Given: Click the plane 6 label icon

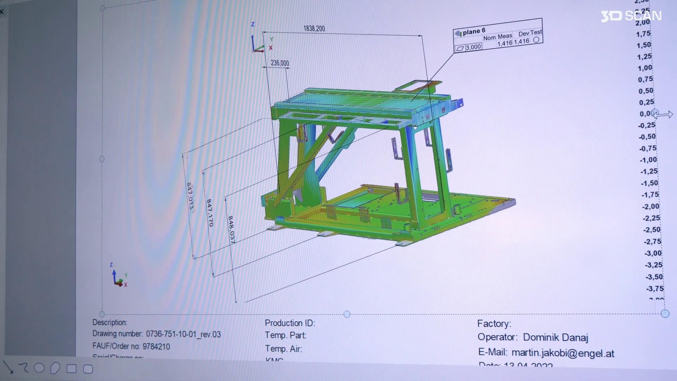Looking at the screenshot, I should pyautogui.click(x=458, y=34).
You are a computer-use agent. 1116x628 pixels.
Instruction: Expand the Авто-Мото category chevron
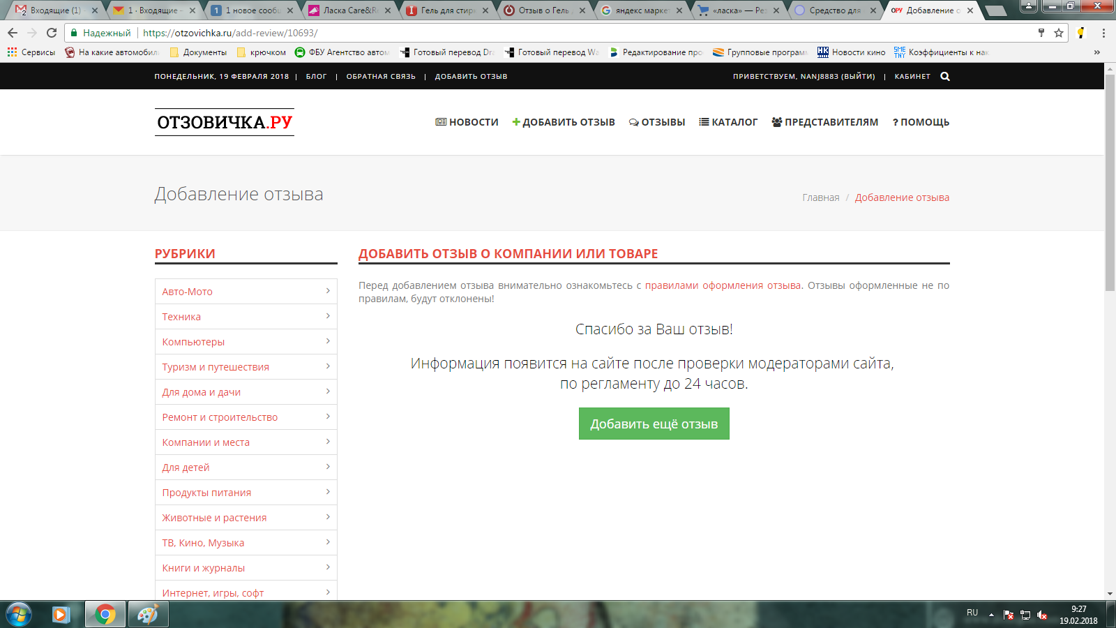[x=328, y=291]
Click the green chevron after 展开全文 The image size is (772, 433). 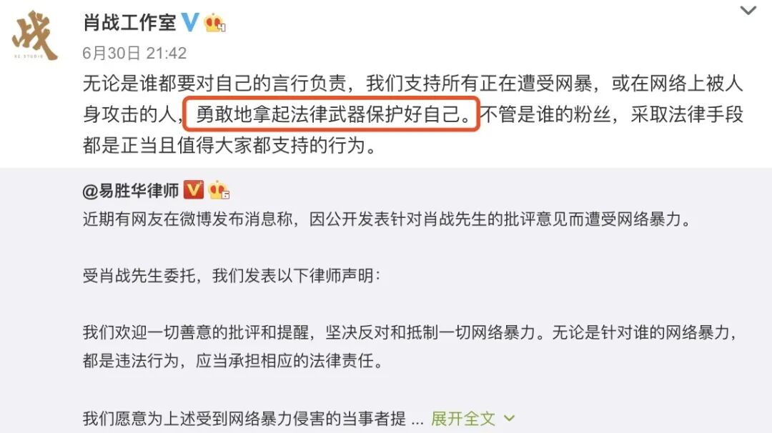click(509, 419)
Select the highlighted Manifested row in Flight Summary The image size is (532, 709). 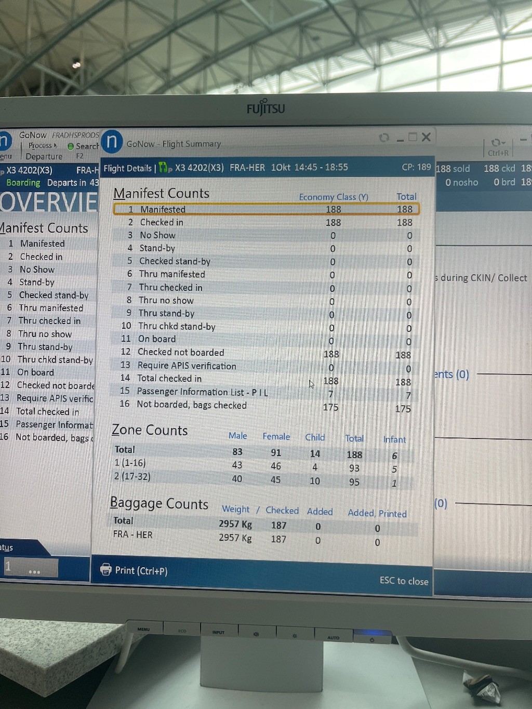266,209
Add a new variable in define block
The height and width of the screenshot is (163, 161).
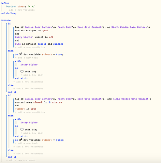click(x=21, y=10)
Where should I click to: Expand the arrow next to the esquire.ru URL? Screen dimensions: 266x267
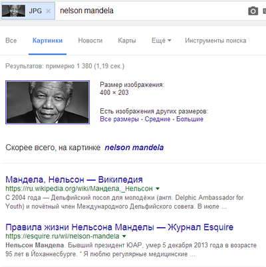click(x=124, y=236)
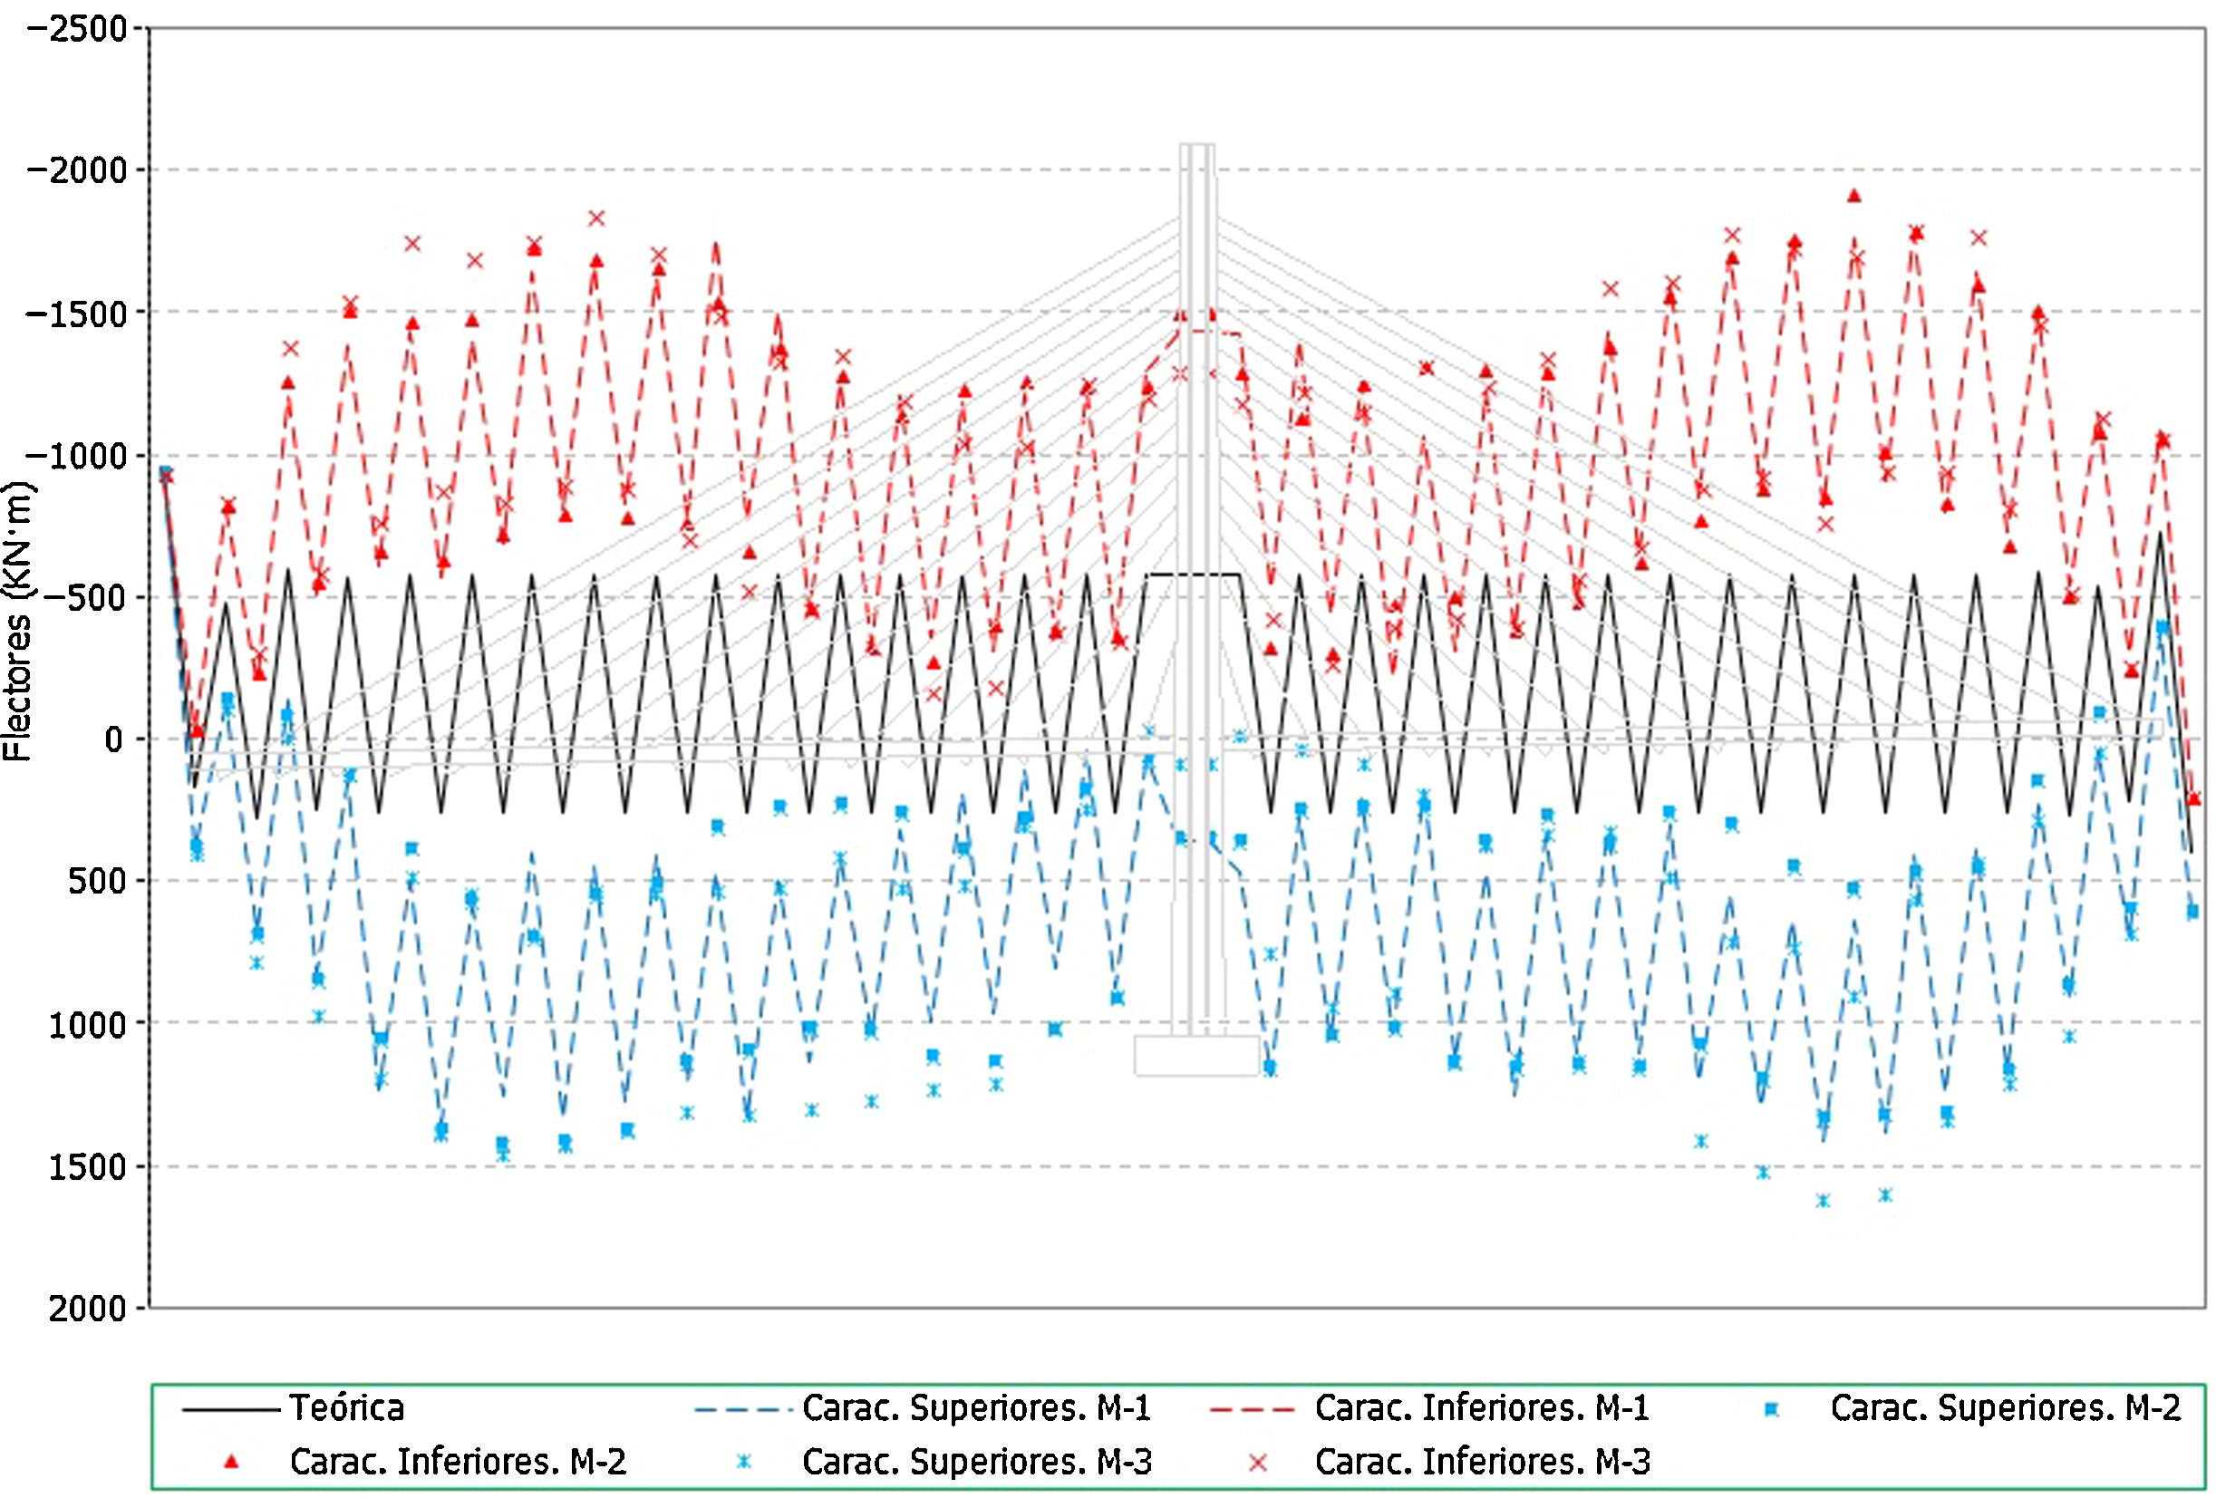Click the −2500 y-axis tick label

tap(76, 29)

****

## Consegna
Trasforma in una lista JSON di stringhe le righe dei record qui sopra, partendo da quella che contiene "Add a new variable in define block" e arrivando fino alla fine dei record. Metti una stringa per riga, tralascia le righe vuote e lascia fuori le immagini.

## Risposta
[
  "Add a new variable in define block",
  "The height and width of the screenshot is (163, 161).",
  "click(x=21, y=10)",
  "Where should I click to: Expand the arrow next to the esquire.ru URL? Screen dimensions: 266x267",
  "click(x=124, y=236)",
  "Click the −2500 y-axis tick label",
  "tap(76, 29)"
]